> **Information shown**:
- - - -
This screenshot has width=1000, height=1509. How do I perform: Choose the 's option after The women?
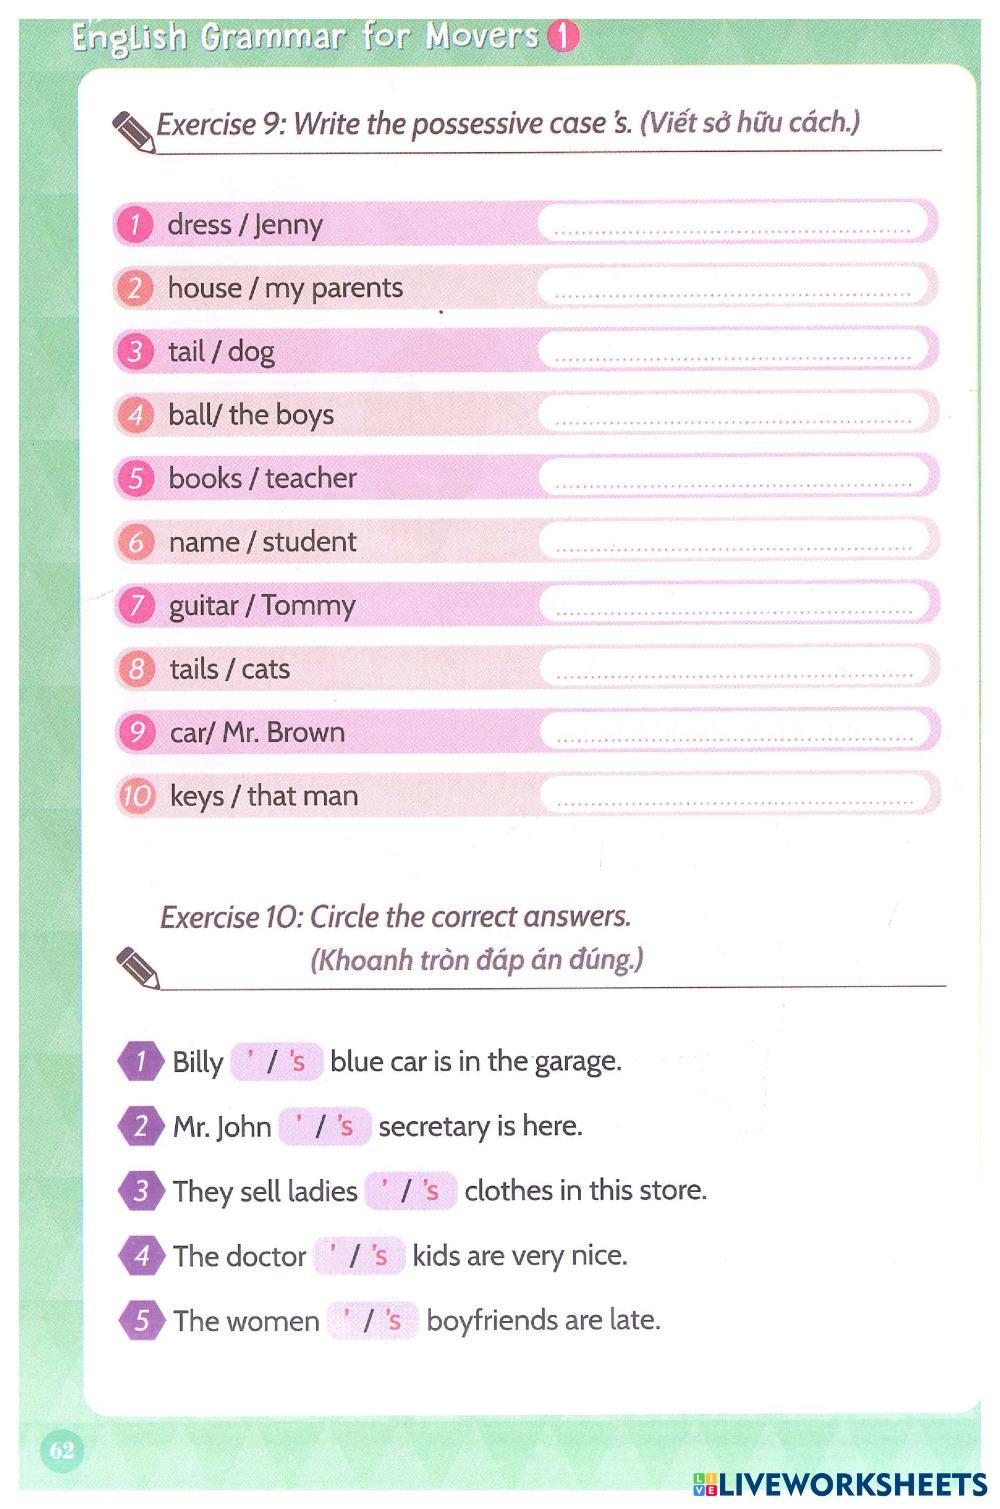[x=394, y=1321]
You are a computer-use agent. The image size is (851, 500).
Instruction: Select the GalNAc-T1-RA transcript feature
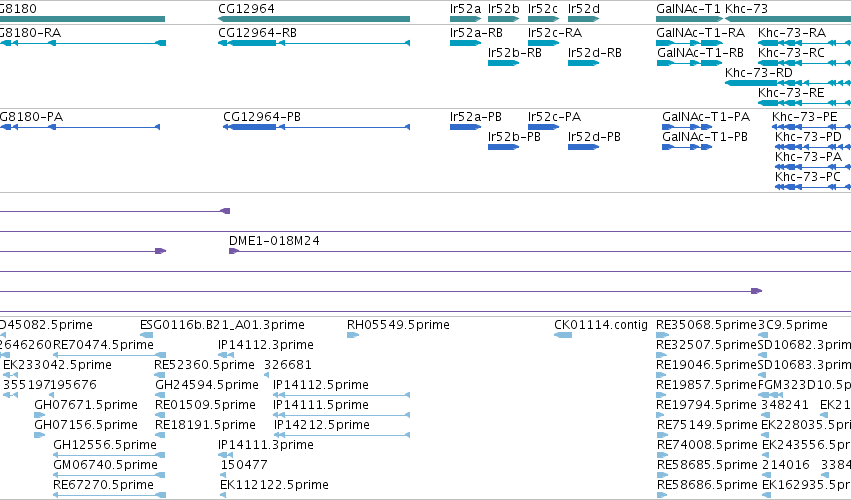[x=689, y=43]
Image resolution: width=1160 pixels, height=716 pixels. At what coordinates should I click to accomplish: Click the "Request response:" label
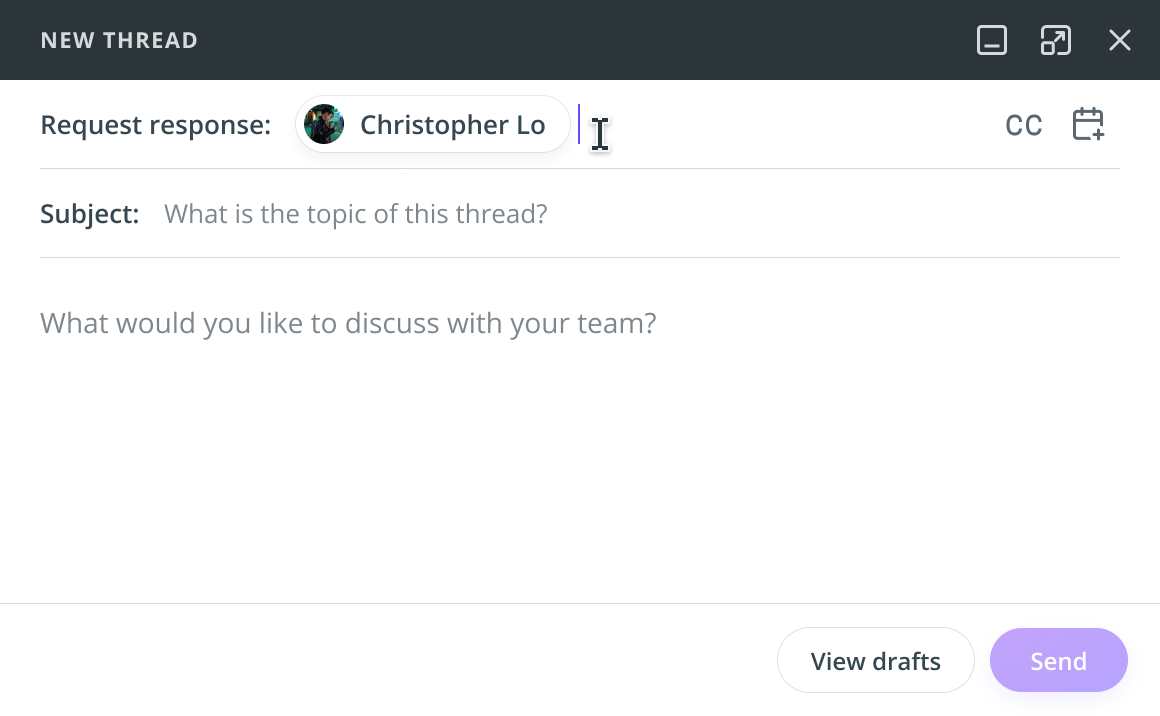click(x=155, y=125)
- - - -
> **Task objective**:
Give again the lines from the line that contains "You are a computer-use" through the last line of the material above, exactly and with both ends included. Omit the pictures.

> **Result below**:
You are a computer-use agent. The image size is (851, 500).
Instruction: Select the GalNAc-T1-RA transcript feature
[x=689, y=43]
Image resolution: width=1160 pixels, height=716 pixels. At what coordinates should I click to accomplish: Click the "Request response:" label
click(x=155, y=125)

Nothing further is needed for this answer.